When you're running a single-node deployment. Mooncake's value proposition is fleet-level KV sharing. On a single node with 8 GPUs, all sharing NVLink-connected HBM, per-instance RadixAttention already has low-latency KV access to everything the other GPUs have computed (through CUDA IPC or shared memory). The distributed store solves a multi-node coordination problem; don't introduce that complexity when you don't have multiple nodes.
What the paper actually gives you
Mooncake's contribution is reframing the unit of LLM serving from "GPU instance" to "KV cache segment." Once you make that shift, the right architecture falls out fairly naturally: compute (prefill and decode) is stateless and can be placed anywhere, KV cache is stateful and should be managed as a cluster-wide resource, and the scheduler's job is to minimize expensive KV recomputation by routing computation to where the data already lives.
This is not a novel idea in distributed systems. It's exactly how distributed caches work — Memcached, Redis Cluster, CDNs. The content is the key; the server that computed it is incidental. What's novel is applying this to a situation where the "content" is hundreds of gigabytes of float16 tensors that must be read and written at memory bandwidth, not disk bandwidth, and where the computation that produces the content (prefill) is expensive enough to justify sophisticated routing logic to avoid it.

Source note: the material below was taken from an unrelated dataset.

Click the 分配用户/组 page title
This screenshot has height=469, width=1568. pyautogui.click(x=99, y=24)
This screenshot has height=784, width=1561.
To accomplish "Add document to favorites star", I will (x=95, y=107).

The paper also makes a case for production-first evaluation that's worth highlighting. Most LLM serving papers benchmark on synthetic workloads. Kimi's production traces have structural properties — long shared documents, multi-turn sessions, bursty arrivals correlated with business hours — that synthetic benchmarks miss. The results on real traffic are less clean than controlled experiments, but they're the ones that determine whether the architecture survives contact with actual usage.
For your specific situation: if you're running a multi-instance serving deployment where prefix cache hit rate per-instance is high but fleet-level reuse is low (the gap I described at the start), Mooncake's architecture addresses your exact problem. Before building it, instrument two things: your actual prefix overlap across the fleet (what fraction of total prefill tokens are repetitions of content computed elsewhere in the same time window), and your inter-node network bandwidth. The former tells you how much KV reuse is theoretically available; the latter tells you whether RDMA reads from the store will be fast enough to beat recomputation for your typical prefix lengths. If prefix overlap is above ~40% and your network supports RDMA at 100+ Gb/s, the KV-centric architecture pays off.

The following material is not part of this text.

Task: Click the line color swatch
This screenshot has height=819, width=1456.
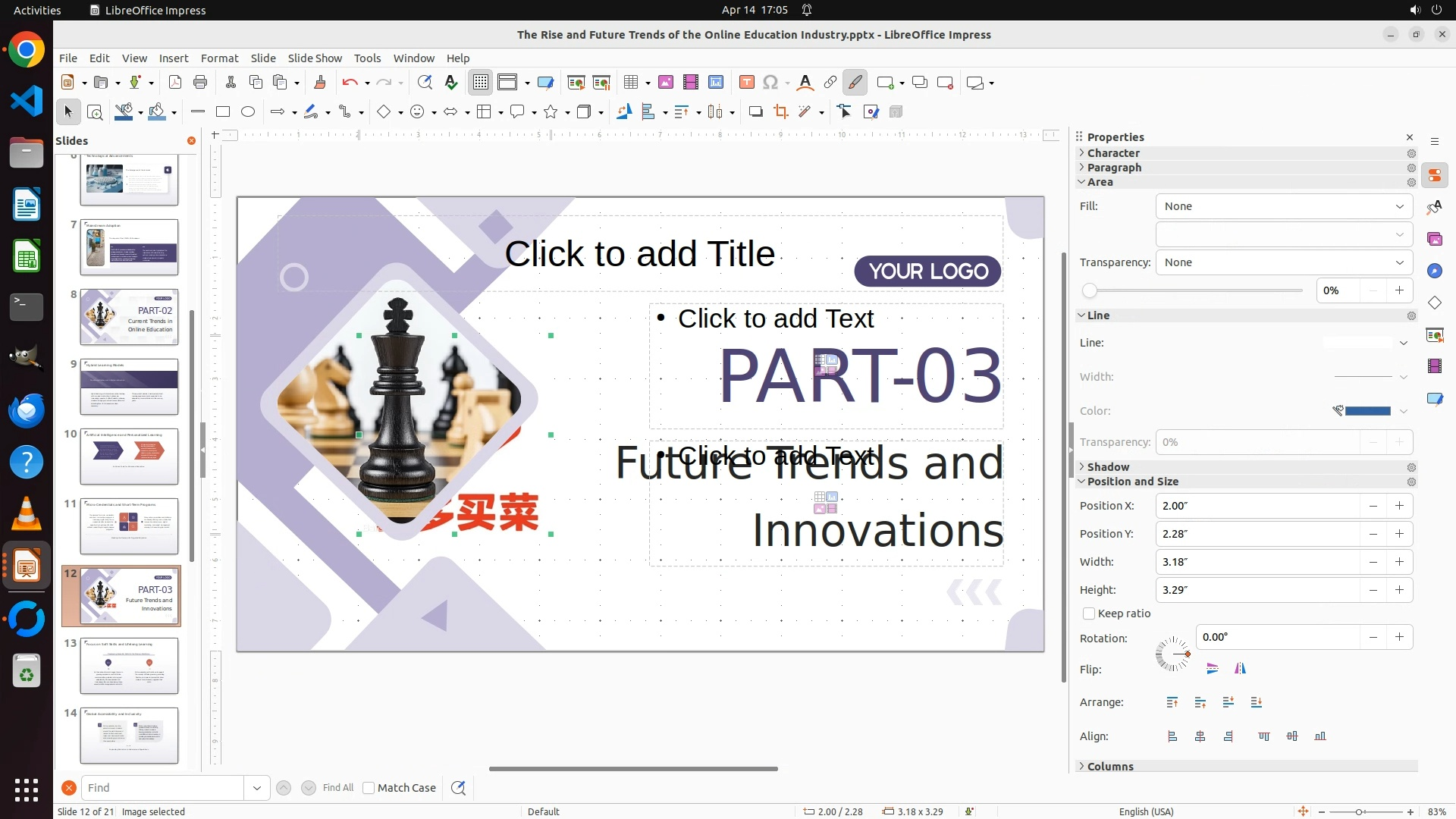Action: pyautogui.click(x=1367, y=411)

The 4% fleet-level cache hit rate that started this post? We ended up solving it with a simpler approach first — consistent hashing by document hash at the load balancer, combined with per-instance RadixAttention — which got us to ~65% effective hit rate without a distributed store. But the document set grew, instances scaled out, and load became skewed: popular documents sent all traffic to one instance, rare documents starved others. We needed a scheduler that understood both cache locality and load. That's the Conductor. When we got there, Mooncake's architecture was the map we were already navigating toward.
Mooncake: A KVCache-centric Disaggregated Architecture for LLM Serving — Qin, Li, He, Zhang, Wu, Zheng, Xu. Moonshot AI, 2024.